The recipes seemed to be less healthy than the ready meals on several metrics. Per portion they contained significantly more energy, protein, fat and saturated fat and significantly less fibre than the ready meals.Today, TV chef Hugh Fearnley-Whittingstall replied, arguing that the problem was portion size.
This argument tells us more about the state of Britain’s mental health than its physical health.
As the Hitchhiker’s Guide to the Galaxy explained:
The history of every major galactic civilisation tends to pass through three distinct and recognisable phases, those of Survival, Inquiry, and Sophistication, otherwise known as the How, Why, and Where phases. For instance, the first phase is characterised by the question ‘How can we eat?’ the second by ‘Why do we eat?’ and the third by ‘Where shall we have lunch?’.If Douglas Adams were writing the Hitchhiker’s Guide today, he might well have added a fourth phase, Neurosis, and a corresponding question, “What is the risk?”
The healthiest diet is probably a Mediterranean one. But in Mediterranean countries, no one frets endlessly about “several metrics” like calories, protein, fat or fibre. Food is a source of daily communal pleasure, people sit down to eat proper meals rather than snacking all day, and they eat a varied diet using seasonal produce. They do this even though they are less affluent than us and lack the benefit of our middle class pretensions.

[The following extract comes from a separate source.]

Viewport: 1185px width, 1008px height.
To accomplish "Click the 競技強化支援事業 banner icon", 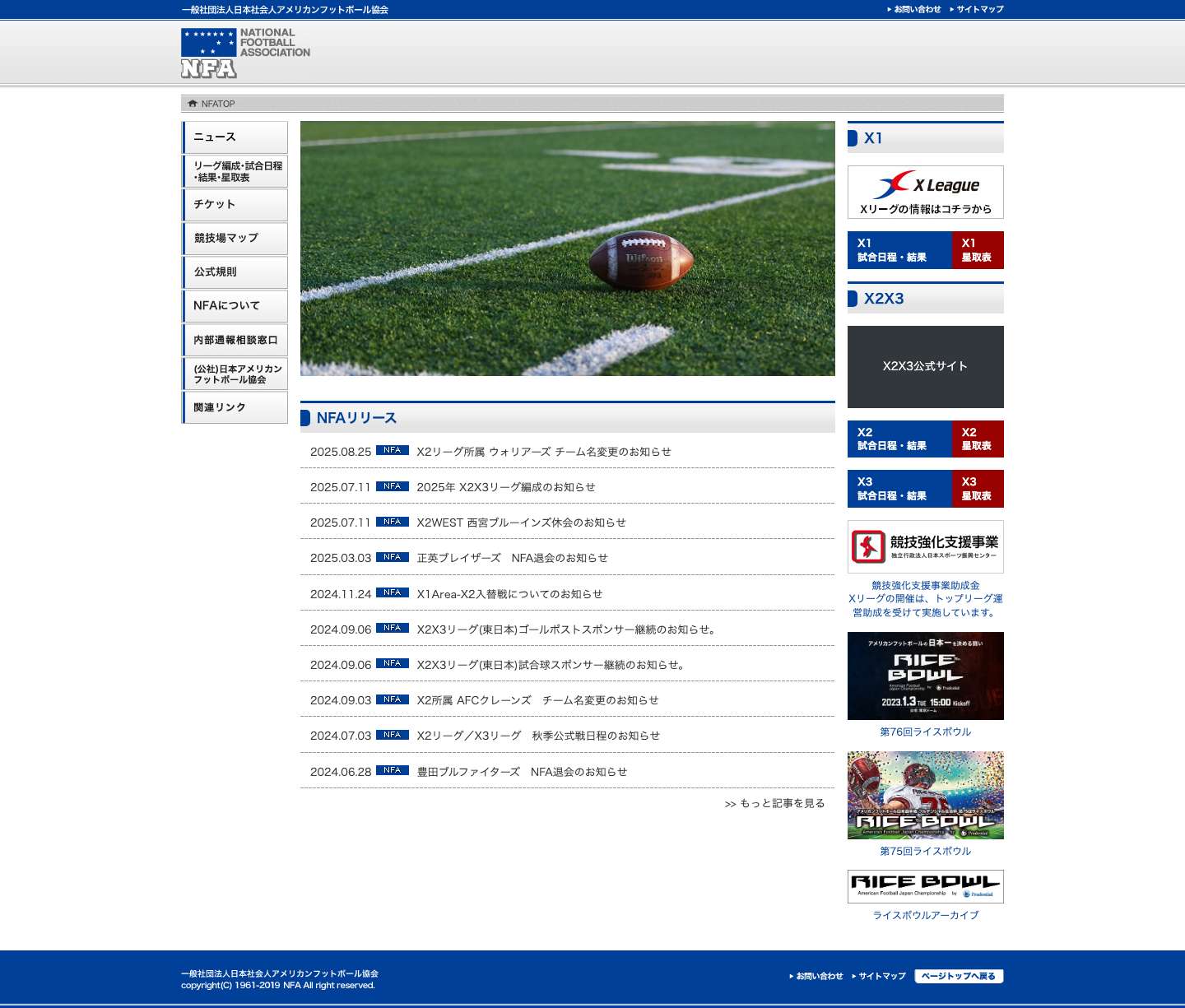I will 925,546.
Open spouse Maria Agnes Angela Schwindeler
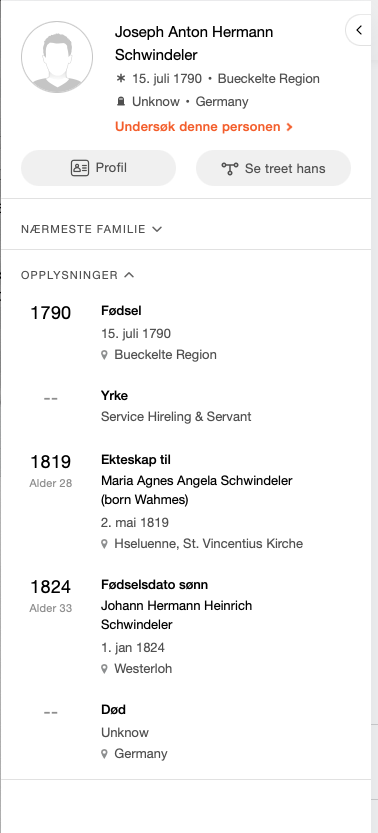This screenshot has width=378, height=833. [197, 490]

In Britain and America, people are far more neurotic about what they eat. Yet for all the calorie-counting, the problem of obesity is far worse than in Mediterranean countries. A combination of puritanical protestant guilt complexes about pleasure and a reliance on heavily processed foodstuffs is what harms our diets, not celebrity chefs. Because the truth is that most people who watch celebrity chefs on TV and buy their cookbooks never cook their recipes. TV cookery programmes are about entertainment and lifestyle, not practical instruction. Viewers watch Nigella or the Hairy Bikers, then phone for a pizza.
To be fair to Hugh Fearnley-Whittingstall, he does get to the heart of the matter:
Good food, and a healthy diet, is about variety and balance – and I think those of us who cook on television and publish cookbooks should uphold those fundamental pillars of sound nutrition. But that applies across the whole spectrum of our recipes. It doesn’t necessarily mean we should count all the calories in our recipes and strain to reduce fat at every opportunity.
Deliciousness, originality and excitement are what we are striving for. You can achieve that in recipes that are intended to be hearty main courses or comforting supper dishes, and you can achieve it in original salads that are bursting with fresh, crisp, raw vegetables and fruit. The balance comes in offering readers and viewers a tempting cross-section of all these kinds of dishes. What we can’t do is control which recipes our followers choose to cook, and which to ignore. We can only encourage a balanced approach by ensuring there is deliciousness right across the menu.The British should learn to relax and enjoy food (and that means the food rather than the associated lifestyle trappings). And they should focus more on the quality than the quantity of life. There is little point in living to 100 if you’ve made every mealtime a misery. Because if you can never eat without consulting a calorie counter, you know the price of everything and the value of nothing.